Comment by dwheeler

4 years ago

On POSIX systems file names are not strings, they are sequences of bytes. They might not be UTF-8 or have any meaning. Python3 had to hack around this, they thought they could force everything to Unicode and discovered that doesn't work.

Which makes for fun issues like there's no standard way to display a filename in Unix. A system that's, you know, all about files.

  • At least for most Linux systems (not sure about other *nix, but I expect the same?), there is a system default encoding, defined by the locale, and I think decoding the filename in that encoding and displaying the resulting string, is probably the correct way to display a filename? That seems as good as you are likely to get on any system really.

    I think for any POSIX system, either there is locale support defining the encoding, or it uses the POSIX locale, which defines the encoding (ASCII).

    Of course you need to handle cases where filenames cannot be decoded in the system encoding (probably by replacing characters that cannot be decoded), because a filename in a different encoding, or even with no valid encoding, has been used on disk.
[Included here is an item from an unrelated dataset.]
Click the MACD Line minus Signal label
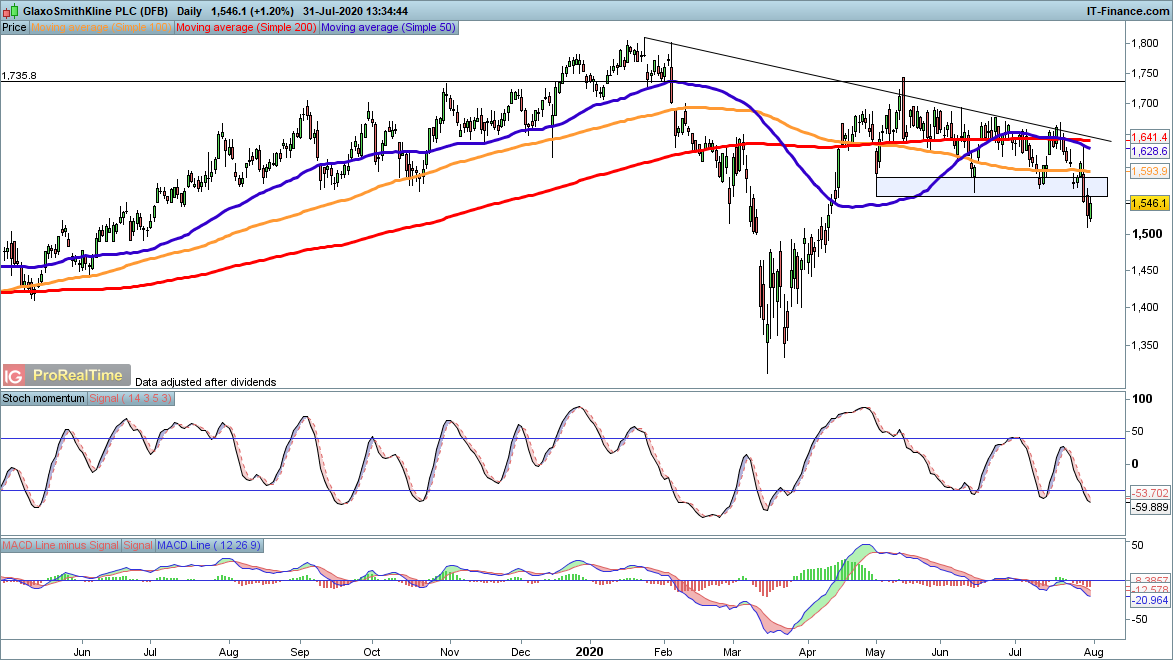1173x660 pixels. (x=60, y=545)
While systems can say that file names containing bytes that are not valid characters in the system's encoding are not valid file names, that doesn't stop people mounting disks with them, so the problem never goes away if you support opening media from other systems.

    What I am saying is that this is no more a Unix problem than it is a problem on any system that supports removable media.

  • That's probably because paths aren't properties of the file itself, they're helpers to reference the file.

On POSIX system file paths are C strings, which are sequences of bytes that cannot include the 0 character. UTF-8 or oher meaning is not required for something to be a string.